Raul Castro accusa: una campagna per destabilizzare Cuba
Top

Raul Castro accusa: una campagna per destabilizzare Cuba

Il presidente parla del 55esimo della rivoluzione e denuncia azioni sovversive per smantellare il sistema socialista.

Raul Castro accusa: una campagna per destabilizzare Cuba
Preroll

Desk2 Modifica articolo

2 Gennaio 2014 - 18.05


ATF

Il presidente cubano Raul Castro, nel suo discorso durante il 55esimo anniversario della rivoluzione, ha denunciato che l’isola deve fronteggiare una campagna di sovversione politico-ideologica che ha come fine quello di smantellare il sistema socialista.

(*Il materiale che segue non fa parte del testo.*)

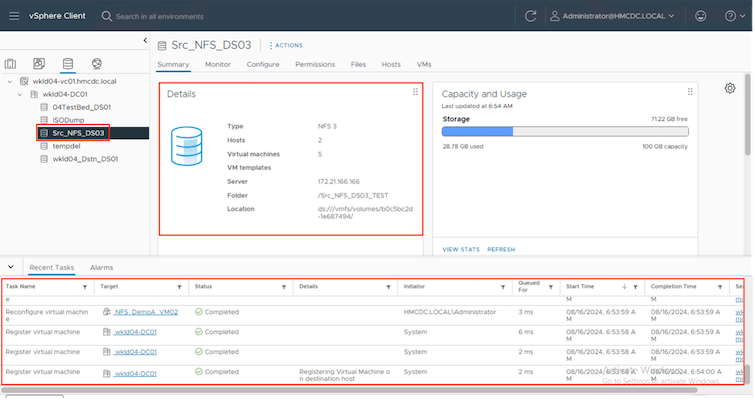Click the VIEW STATS link
This screenshot has height=400, width=755.
click(461, 248)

Castro ha parlato durante il “Día de la Liberación”, ossia la festa nazionale di Cuba che si è celebrata nella città di Santiago, nello stesso luogo dove il primo gennaio del 1959 Fidél Castro annunciò il trionfo della rivoluzione.

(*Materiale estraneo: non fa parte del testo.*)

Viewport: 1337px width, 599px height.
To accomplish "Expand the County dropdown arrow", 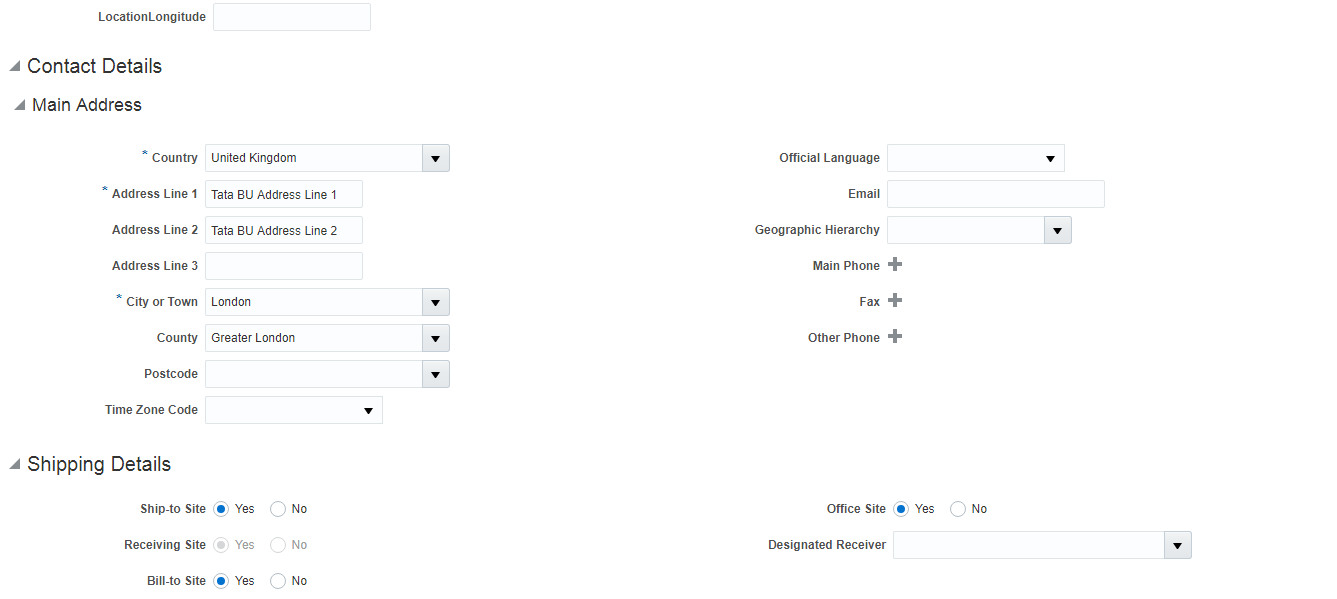I will click(436, 338).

Il fratello Raul ha spiegato che i cubani da allora hanno sempre sofferto pressioni brutali esterne e forme di terrorismo di Stato realizzate anche attraverso sabotaggi e isolamento della regione. Dopo questa premessa sono partite le accuse contro la campagna di sovversione politico-ideologica “ideata e diretta dai centri del potere globale” che ha come fine quello di smantellare il socialismo dall’interno.

“Nel nostro caso, come succede in altre parti del mondo si percepiscono intenzioni di introdurre sottilmente forme di pensiero neoliberale e di restaurazione del capitalismo neocoloniale, per minare l’essenza stessa della rivoluzione socialista, a cominciare da una manipolazione premeditata della storia”, ha detto.

Infine da Raul Castro un monito per le nuove generazioni che dovranno prendere in mano le sorti del Paese nei prossimi anni: “Nessuno potrà dimenticare che questa è la rivoluzione socialista degli umili, fatta dagli umili per gli umili”.